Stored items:
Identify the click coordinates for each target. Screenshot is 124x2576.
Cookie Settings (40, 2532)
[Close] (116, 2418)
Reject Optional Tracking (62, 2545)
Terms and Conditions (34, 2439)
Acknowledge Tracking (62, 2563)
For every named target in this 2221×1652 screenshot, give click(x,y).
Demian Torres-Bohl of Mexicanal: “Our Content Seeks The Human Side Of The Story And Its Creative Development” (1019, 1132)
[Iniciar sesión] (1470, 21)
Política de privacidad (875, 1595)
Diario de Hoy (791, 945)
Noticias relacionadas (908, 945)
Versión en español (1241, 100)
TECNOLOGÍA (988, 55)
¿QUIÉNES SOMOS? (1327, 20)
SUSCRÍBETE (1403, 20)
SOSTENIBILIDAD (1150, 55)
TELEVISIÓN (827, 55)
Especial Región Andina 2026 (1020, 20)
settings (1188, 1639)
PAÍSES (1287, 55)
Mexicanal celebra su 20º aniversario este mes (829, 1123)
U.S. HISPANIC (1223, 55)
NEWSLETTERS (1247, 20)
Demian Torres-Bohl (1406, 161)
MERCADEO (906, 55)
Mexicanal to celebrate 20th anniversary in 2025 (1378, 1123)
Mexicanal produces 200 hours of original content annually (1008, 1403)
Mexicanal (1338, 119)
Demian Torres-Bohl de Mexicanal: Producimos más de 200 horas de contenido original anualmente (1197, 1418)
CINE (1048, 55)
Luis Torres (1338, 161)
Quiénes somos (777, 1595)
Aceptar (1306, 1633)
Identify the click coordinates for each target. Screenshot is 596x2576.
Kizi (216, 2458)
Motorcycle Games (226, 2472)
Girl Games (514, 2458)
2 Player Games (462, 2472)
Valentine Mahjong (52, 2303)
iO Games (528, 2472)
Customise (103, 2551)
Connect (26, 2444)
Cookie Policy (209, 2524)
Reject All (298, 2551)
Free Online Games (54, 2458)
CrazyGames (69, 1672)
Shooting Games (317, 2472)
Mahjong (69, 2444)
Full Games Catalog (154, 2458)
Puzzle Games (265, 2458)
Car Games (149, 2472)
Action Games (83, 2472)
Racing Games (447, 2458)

§ Your assignment
Please copy the line holding "NEWSLETTERS (1247, 20)" and all lines after it to the end of the records, exactly, and nothing else.

§ Exercise result
NEWSLETTERS (1247, 20)
Demian Torres-Bohl (1406, 161)
MERCADEO (906, 55)
Mexicanal to celebrate 20th anniversary in 2025 (1378, 1123)
Mexicanal produces 200 hours of original content annually (1008, 1403)
Mexicanal (1338, 119)
Demian Torres-Bohl de Mexicanal: Producimos más de 200 horas de contenido original anualmente (1197, 1418)
CINE (1048, 55)
Luis Torres (1338, 161)
Quiénes somos (777, 1595)
Aceptar (1306, 1633)
Identify the click coordinates for each target. Screenshot is 596x2576.
Kizi (216, 2458)
Motorcycle Games (226, 2472)
Girl Games (514, 2458)
2 Player Games (462, 2472)
Valentine Mahjong (52, 2303)
iO Games (528, 2472)
Customise (103, 2551)
Connect (26, 2444)
Cookie Policy (209, 2524)
Reject All (298, 2551)
Free Online Games (54, 2458)
CrazyGames (69, 1672)
Shooting Games (317, 2472)
Mahjong (69, 2444)
Full Games Catalog (154, 2458)
Puzzle Games (265, 2458)
Car Games (149, 2472)
Action Games (83, 2472)
Racing Games (447, 2458)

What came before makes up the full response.